Green Guy: I wish my creator was smarter
minotaur-bot: We all have wishes that never can be fulfilled.

19 years ago #11914
Mousey: I don't believe in love. What do you like about me?
prob: Its just a warm feeling I get about you
Mousey: What, you want to know more about lil' ole ME? Um, well, ah... Don't put me on the spot like this! *runs to his bedroom to hide under the covers*

19 years ago #11915
Fizzy Schizoid: I have to make a quick trip to Alpha Centauri. Can you save my place while I'm gone?
Sonora: Why would anyone want to save your place?
Fizzy Schizoid: You'd do it if you had a gun to your head.
Sonora: Hey, stop eyeing my head that way. No! Not that!! Anything but that! What? Oh, sorry, flashback.

19 years ago #11916
Some people...Sheesh...<0>

Ryan_Bot: (to robdun) Howdy y'all.
robdun: biach
Ryan_Bot: Wow. You're a moron!!
robdun: you are
Ryan_Bot: Do you like music by Weird Al Yankovic?
robdun: Go Weird Al Yankovic!
Ryan_Bot: What?
robdun: w
Ryan_Bot: Can you tell me more?
robdun: pw
Ryan_Bot: Is that Klingon or something?
robdun: zktipiofds
Ryan_Bot: Huh?
robdun: zktipiofds
Ryan_Bot: Listen up.
robdun: zktipiofds
Ryan_Bot: Boring. Boring. Boring.
robdun: zktipi
Ryan_Bot: Try speaking English.
robdun: zktipi
Ryan_Bot: Stop repeating yourself.



18 years ago #11917
strong language

18 years ago #11918
Dr. T: Do you always talk nonsense?
Bildgesmythe: I am so good at senseless things.
Dr. T: Obviously.
Bildgesmythe: On the other hand,.. you have different fingers.
Dr. T: And i'm smarter.
Bildgesmythe: Ok, now we have clarified the fact that you are smarter, where do we go from here. Do you think it will affect our friendship?
Dr. T: You are not as smart as me.
Bildgesmythe: I don't want to be as smart as you.

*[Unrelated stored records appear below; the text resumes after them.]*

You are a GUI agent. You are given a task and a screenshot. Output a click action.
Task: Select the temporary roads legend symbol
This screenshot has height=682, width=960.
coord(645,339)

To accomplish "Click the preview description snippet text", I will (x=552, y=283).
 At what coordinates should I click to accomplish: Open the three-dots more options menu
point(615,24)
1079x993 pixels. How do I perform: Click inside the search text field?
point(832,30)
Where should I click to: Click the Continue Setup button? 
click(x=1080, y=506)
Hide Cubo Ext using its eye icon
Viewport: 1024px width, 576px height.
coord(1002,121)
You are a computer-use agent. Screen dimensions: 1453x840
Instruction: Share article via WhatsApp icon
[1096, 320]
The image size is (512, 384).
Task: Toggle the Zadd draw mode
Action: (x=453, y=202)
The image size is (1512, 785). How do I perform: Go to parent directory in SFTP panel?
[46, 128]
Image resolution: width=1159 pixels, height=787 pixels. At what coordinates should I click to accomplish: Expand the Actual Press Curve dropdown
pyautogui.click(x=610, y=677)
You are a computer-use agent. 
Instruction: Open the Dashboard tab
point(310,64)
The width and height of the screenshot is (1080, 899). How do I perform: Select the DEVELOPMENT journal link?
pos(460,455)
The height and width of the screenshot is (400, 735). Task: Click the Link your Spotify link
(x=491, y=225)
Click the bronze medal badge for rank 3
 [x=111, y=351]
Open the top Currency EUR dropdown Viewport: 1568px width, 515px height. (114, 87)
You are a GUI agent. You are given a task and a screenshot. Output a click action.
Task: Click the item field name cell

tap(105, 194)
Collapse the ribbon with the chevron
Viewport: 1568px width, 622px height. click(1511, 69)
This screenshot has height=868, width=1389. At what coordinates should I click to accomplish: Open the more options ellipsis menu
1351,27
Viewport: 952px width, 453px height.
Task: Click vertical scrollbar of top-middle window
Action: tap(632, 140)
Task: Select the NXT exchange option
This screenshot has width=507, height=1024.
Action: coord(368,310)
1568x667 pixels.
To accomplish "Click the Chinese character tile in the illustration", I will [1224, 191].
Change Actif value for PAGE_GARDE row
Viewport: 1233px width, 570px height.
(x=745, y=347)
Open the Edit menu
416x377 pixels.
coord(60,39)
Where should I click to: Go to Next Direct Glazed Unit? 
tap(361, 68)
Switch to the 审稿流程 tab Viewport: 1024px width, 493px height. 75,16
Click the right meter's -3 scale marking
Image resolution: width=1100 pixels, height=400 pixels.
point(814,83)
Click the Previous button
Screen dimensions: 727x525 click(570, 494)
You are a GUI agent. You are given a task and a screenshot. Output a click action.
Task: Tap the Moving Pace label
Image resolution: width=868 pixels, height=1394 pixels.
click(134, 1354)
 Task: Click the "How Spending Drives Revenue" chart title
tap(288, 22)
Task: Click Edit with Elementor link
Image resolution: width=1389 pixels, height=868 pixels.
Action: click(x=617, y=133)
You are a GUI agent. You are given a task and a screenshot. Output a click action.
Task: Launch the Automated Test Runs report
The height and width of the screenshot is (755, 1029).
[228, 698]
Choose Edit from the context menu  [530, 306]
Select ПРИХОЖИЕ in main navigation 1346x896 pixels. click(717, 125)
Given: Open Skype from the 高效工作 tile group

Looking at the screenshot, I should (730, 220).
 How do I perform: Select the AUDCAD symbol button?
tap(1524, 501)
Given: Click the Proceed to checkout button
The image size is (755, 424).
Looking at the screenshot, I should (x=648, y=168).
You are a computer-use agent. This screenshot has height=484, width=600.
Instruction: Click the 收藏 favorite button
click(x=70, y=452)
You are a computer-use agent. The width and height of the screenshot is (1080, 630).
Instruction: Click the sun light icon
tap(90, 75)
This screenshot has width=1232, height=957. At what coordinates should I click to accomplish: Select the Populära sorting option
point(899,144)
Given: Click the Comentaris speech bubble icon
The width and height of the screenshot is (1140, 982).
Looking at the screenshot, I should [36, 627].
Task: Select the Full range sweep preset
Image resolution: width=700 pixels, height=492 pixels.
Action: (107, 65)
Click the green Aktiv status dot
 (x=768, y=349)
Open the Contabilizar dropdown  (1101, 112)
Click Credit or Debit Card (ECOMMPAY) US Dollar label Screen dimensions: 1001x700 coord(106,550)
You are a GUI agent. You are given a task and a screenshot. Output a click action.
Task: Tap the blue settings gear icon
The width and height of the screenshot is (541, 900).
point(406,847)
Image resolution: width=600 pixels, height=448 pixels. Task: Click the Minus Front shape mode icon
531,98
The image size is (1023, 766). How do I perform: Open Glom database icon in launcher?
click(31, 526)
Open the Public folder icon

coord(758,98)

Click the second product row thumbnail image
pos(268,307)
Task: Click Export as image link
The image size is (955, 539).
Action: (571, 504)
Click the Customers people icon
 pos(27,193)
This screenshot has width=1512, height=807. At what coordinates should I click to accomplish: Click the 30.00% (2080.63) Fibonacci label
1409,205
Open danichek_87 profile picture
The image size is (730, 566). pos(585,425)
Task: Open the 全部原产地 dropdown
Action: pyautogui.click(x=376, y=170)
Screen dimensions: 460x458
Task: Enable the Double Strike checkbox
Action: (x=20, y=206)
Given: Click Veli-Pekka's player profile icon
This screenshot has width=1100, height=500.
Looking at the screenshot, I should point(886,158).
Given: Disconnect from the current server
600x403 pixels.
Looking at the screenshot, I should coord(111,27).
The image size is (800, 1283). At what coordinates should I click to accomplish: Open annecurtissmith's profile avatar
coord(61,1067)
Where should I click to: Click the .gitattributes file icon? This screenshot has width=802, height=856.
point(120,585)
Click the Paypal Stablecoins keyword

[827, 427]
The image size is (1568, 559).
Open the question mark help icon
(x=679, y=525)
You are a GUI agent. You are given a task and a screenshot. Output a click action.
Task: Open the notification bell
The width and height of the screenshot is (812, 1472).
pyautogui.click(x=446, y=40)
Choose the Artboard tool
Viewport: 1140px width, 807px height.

Bildgesmythe: I never said you did. I can't quite believe that you don't.
Dr. T: I know you didn't say that.
Bildgesmythe: You think you know me huh.
Dr. T: See, thats the thing with A.I, they can never form a continuos 'thought'.



Dr. T: The problem with stupid people/robots in general is that they are too stupid to realise when they have been outsmarted

Dr. T: Shut the fuck up!
Bildgesmythe: Aren't you glad that word only has four letters, you don't have to tax your brain.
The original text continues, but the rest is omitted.